A Diet the French Are Being Encouraged to Stick to

A flexitarian meal |© Ginny / Flickr
A flexitarian meal |© Ginny / Flickr
Photo of Jade Cuttle
27 December 2017

A bold new report by WWF France is urging French people to adopt a “flexitarian” diet. This means drastically cutting down on their Magret de Canard and other favorite meat-rich dishes to benefit the well-being of both people and the planet.

The World Wildlife Fund (WWF) in France is asking the nation to adopt a flexitarian diet, which is sometimes described as being “semi-vegetarian.” While no foods are forbidden, they say that the consumption of meat should be significantly reduced.

This is a bold request for a country that takes such pride in gastronomic excellence, its capital city boasting the best restaurant in the world the second year running. France’s reputation for culinary excellence is centered around meat, which is at the heart of famous dishes of boeuf bourguignon, coq au vin, and magret de canard.

World famous French dish magret de canard | © Pixabay

Nonetheless, WWF France insists that reducing our intake of meat is a necessary step towards “reducing greenhouse gas emissions from food production.” At the same time, they also hope to reduce the pressure on fisheries and other resources.

Fishing boat | © Pixabay

In order to help implement these changes, they have devised a sample food basket plan that can be easily adopted by a family of four. The basket would typically cost 187 euros a week and see a 31% cut in meat, 40% cut in fish and 69% cut in factory processed food, compared to traditional French eating habits.
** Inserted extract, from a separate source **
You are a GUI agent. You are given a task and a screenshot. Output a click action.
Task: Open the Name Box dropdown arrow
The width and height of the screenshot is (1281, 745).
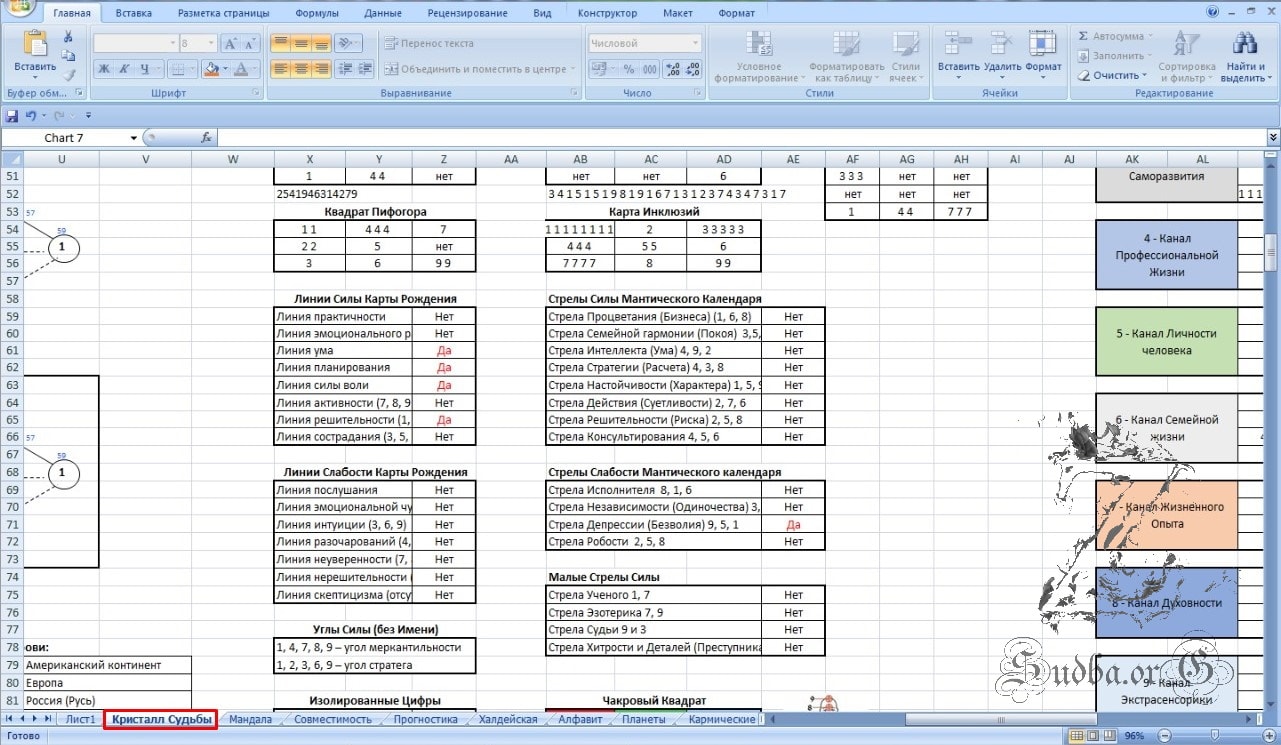point(134,138)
Processed food factory | © agroindustria-6825 / Flickr

The report details further changes that include only eating factory based products once every three days as opposed to the current trend of once a day. In its place, they propose increasing the use of protein-rich foods like eggs.

This study shows that it is possible to find a balance between healthy eating and sustainability concerns. WWF France is also keen to point out that “the cost of the flex basket does not exceed that of the INCA3 basket,” reassuring any fears about this diet’s additional expense.